**Written exercise**: Show each line of the listing that contains the word "This", copied in full. The match is case-sensitive.

**The data**:
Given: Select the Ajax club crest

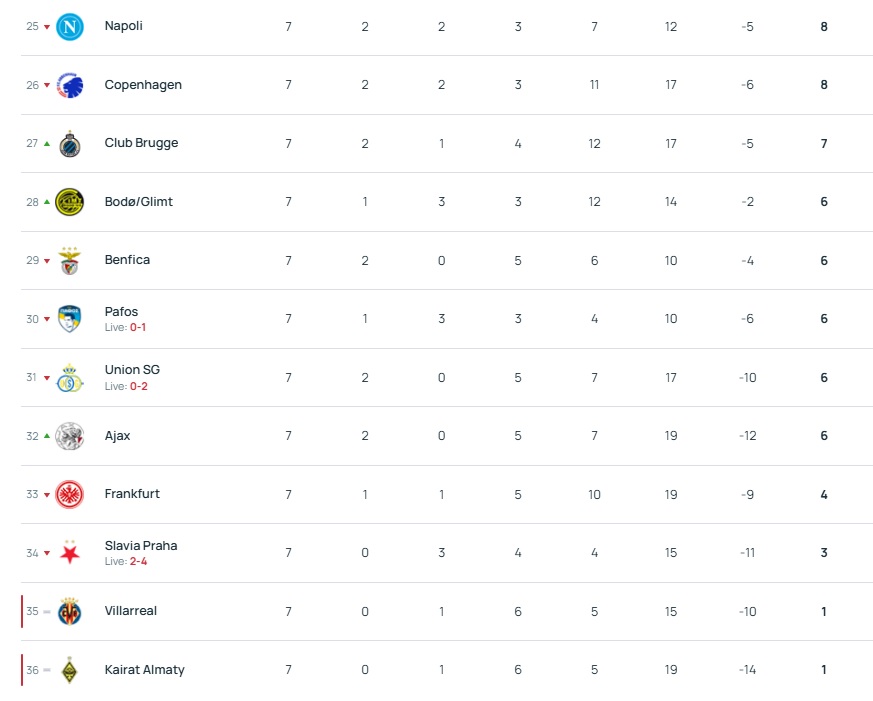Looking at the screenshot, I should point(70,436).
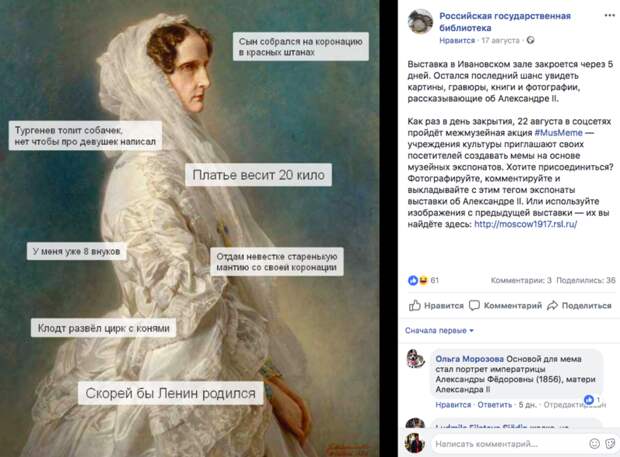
---
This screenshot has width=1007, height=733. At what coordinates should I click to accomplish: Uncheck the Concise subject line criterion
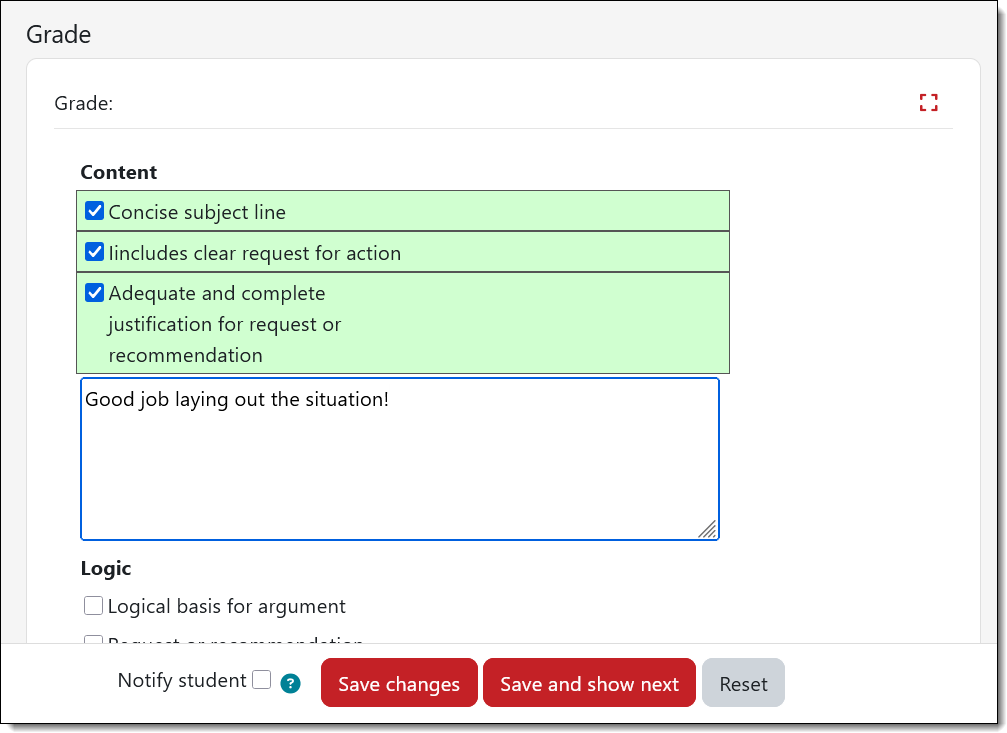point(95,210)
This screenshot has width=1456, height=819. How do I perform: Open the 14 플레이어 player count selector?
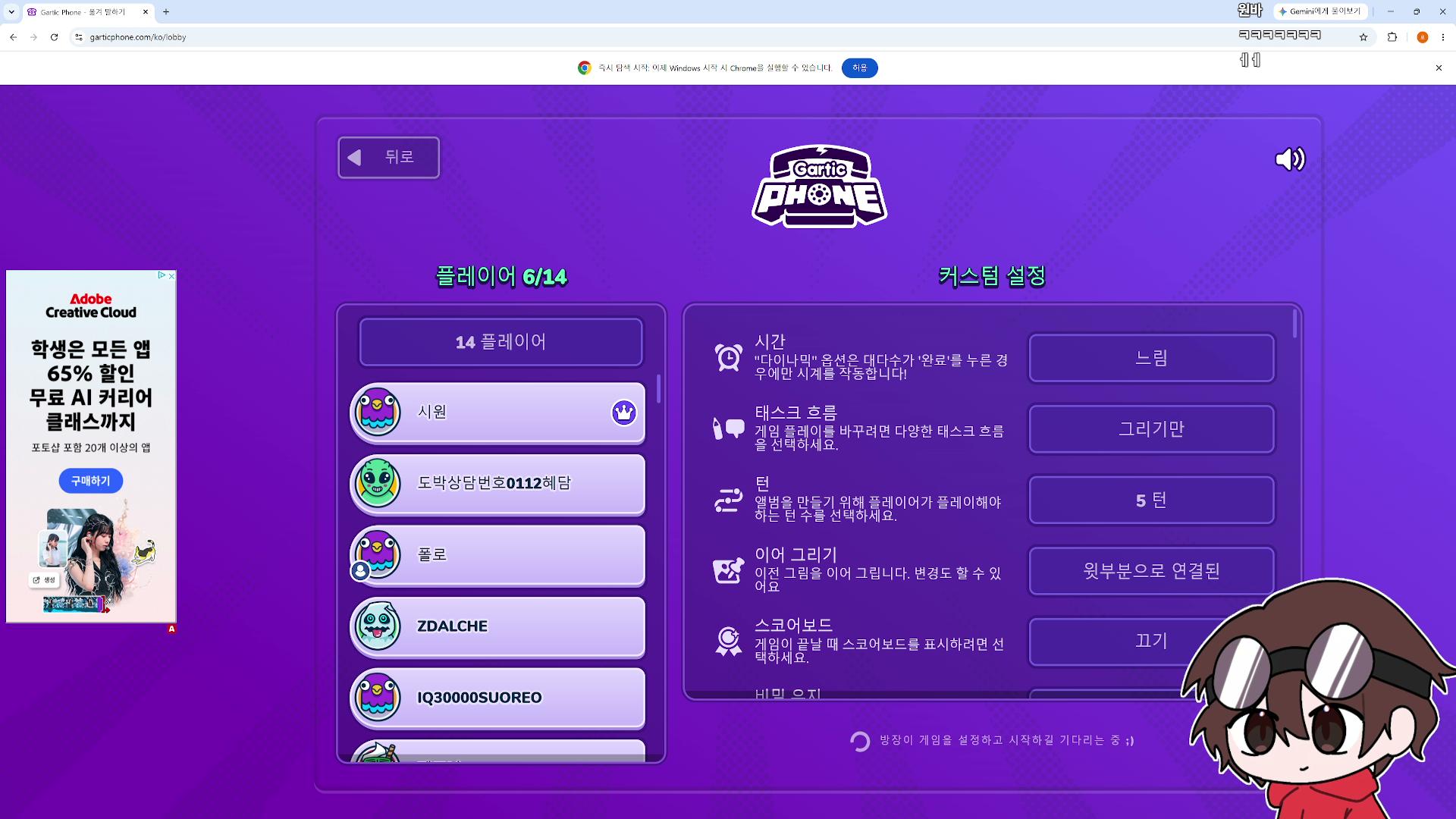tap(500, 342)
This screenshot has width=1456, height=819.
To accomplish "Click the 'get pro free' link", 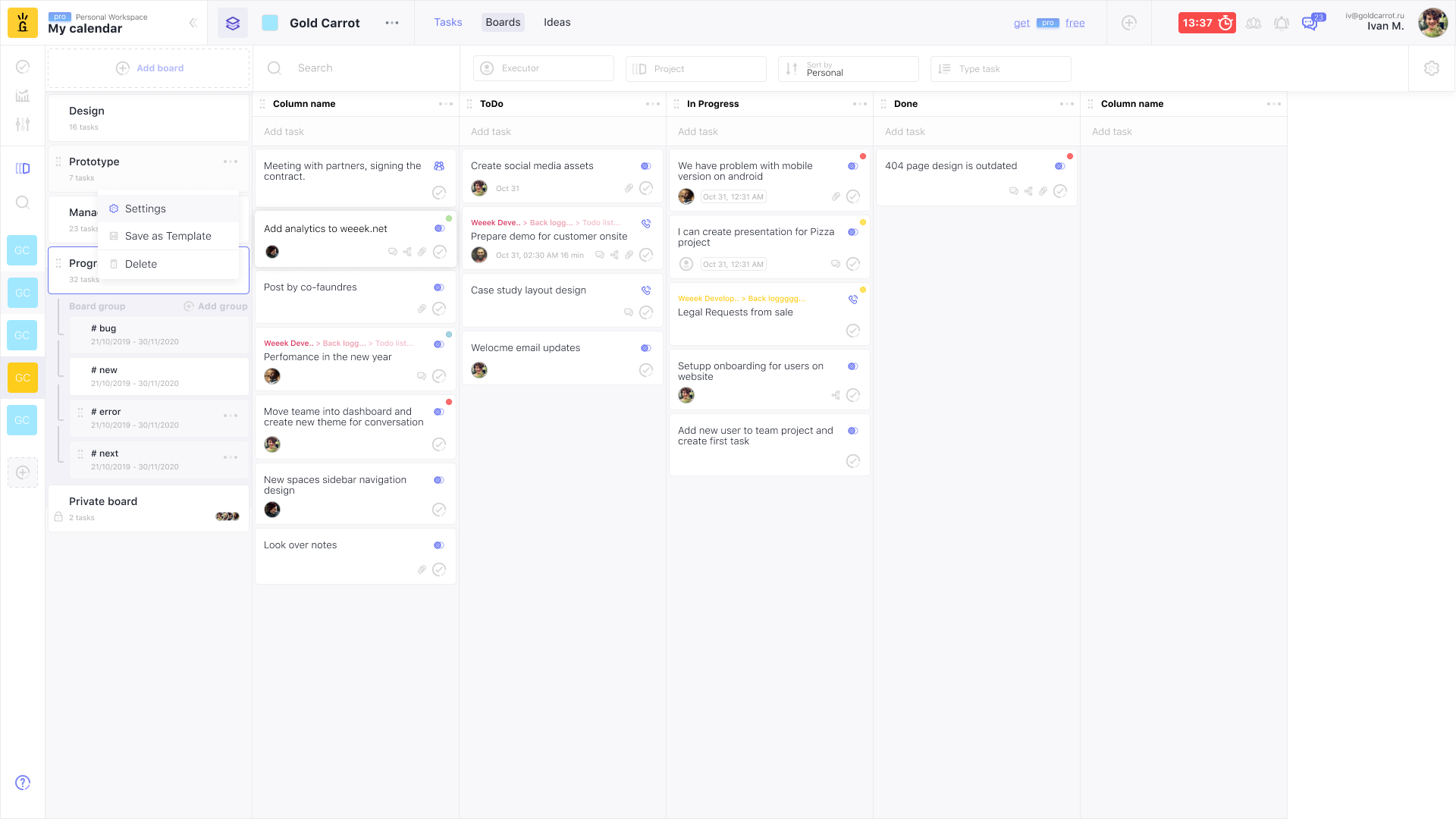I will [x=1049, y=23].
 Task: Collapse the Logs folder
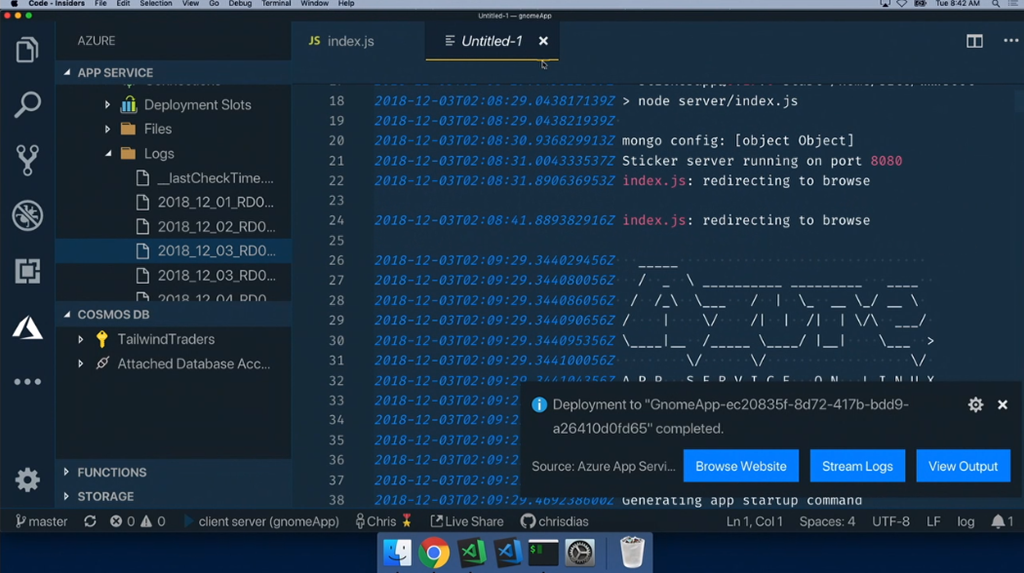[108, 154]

**Result**:
This screenshot has width=1007, height=733. At what coordinates should I click to accomplish: Uncheck the Concise subject line criterion
This screenshot has width=1456, height=819. How do I perform: Open the 14 플레이어 player count selector?
This screenshot has width=1456, height=819.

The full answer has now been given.